Qué hacer » Identifica y copia cada línea de los ítems que contenga la palabra "image". Ten en cuenta las mayúsculas y minúsculas.

Ítems proporcionados »
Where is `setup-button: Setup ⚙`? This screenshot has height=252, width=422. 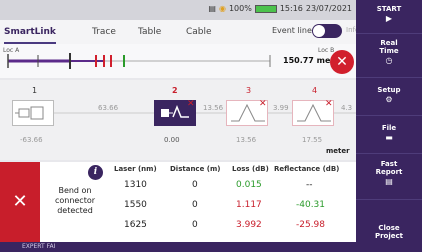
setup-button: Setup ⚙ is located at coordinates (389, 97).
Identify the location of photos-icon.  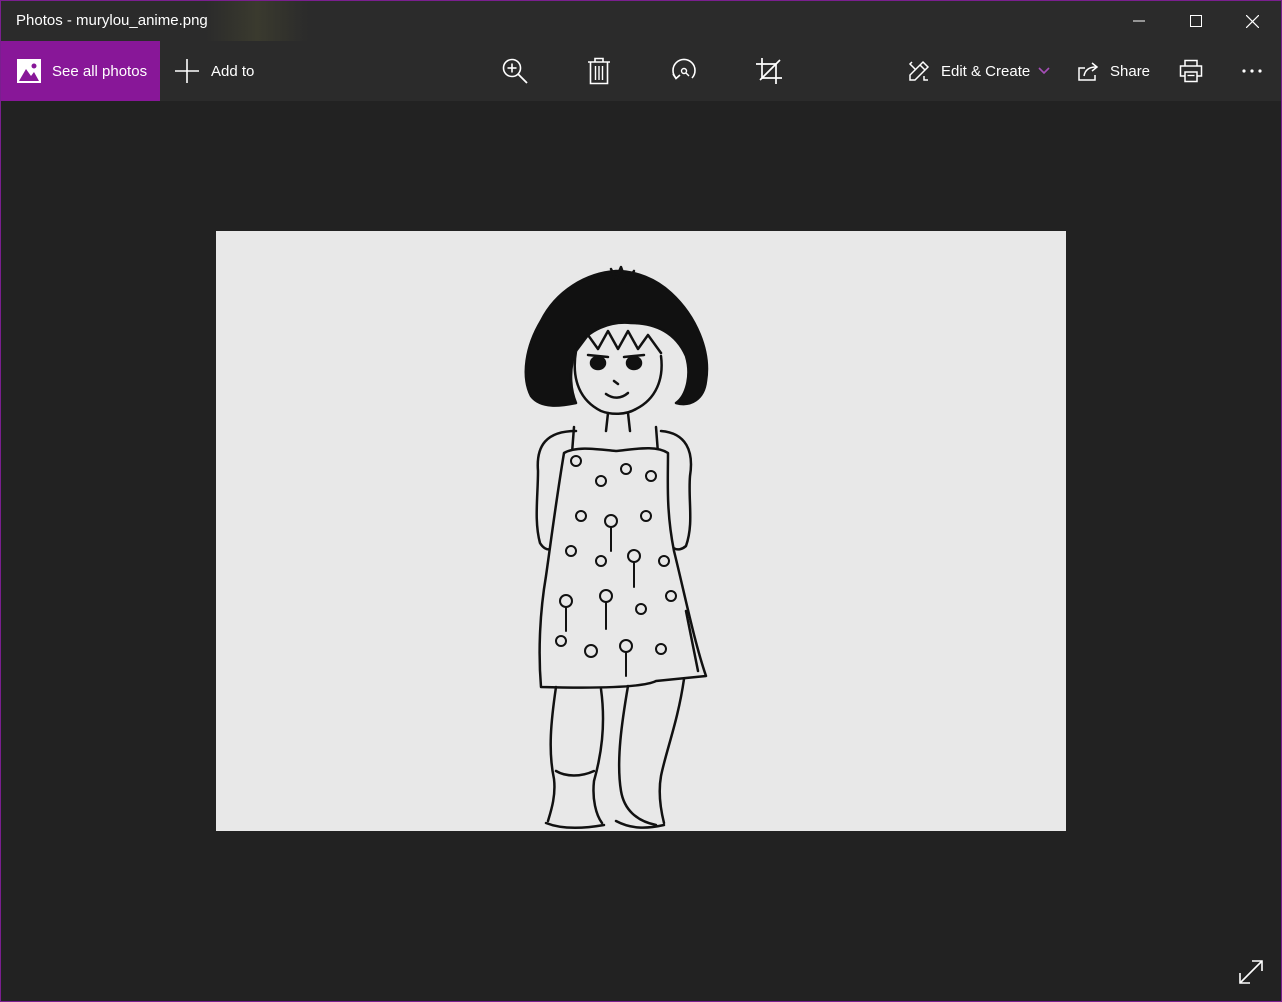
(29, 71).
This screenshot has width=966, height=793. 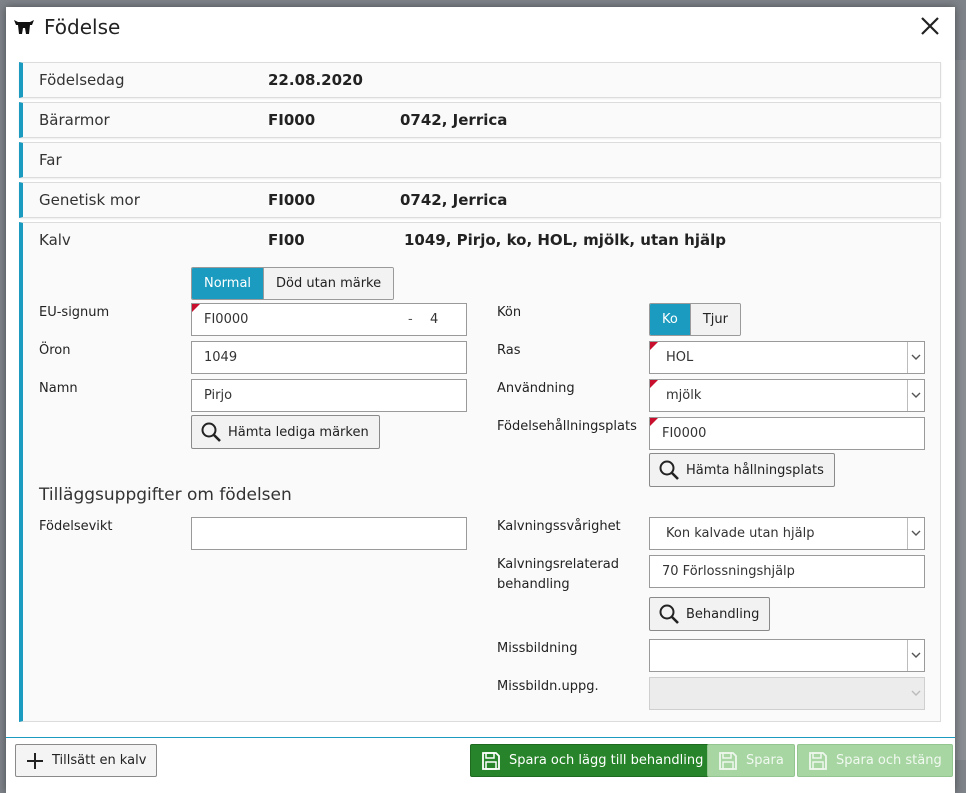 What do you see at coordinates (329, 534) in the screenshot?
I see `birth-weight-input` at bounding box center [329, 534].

--

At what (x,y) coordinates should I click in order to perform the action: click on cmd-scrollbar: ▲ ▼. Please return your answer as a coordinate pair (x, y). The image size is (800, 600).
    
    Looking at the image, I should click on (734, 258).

Respuesta »
At what (x,y) coordinates should I click in order to perform the action: click on cmd-scrollbar: ▲ ▼. Please return your answer as a coordinate pair (x, y). The image size is (800, 600).
    Looking at the image, I should click on (734, 258).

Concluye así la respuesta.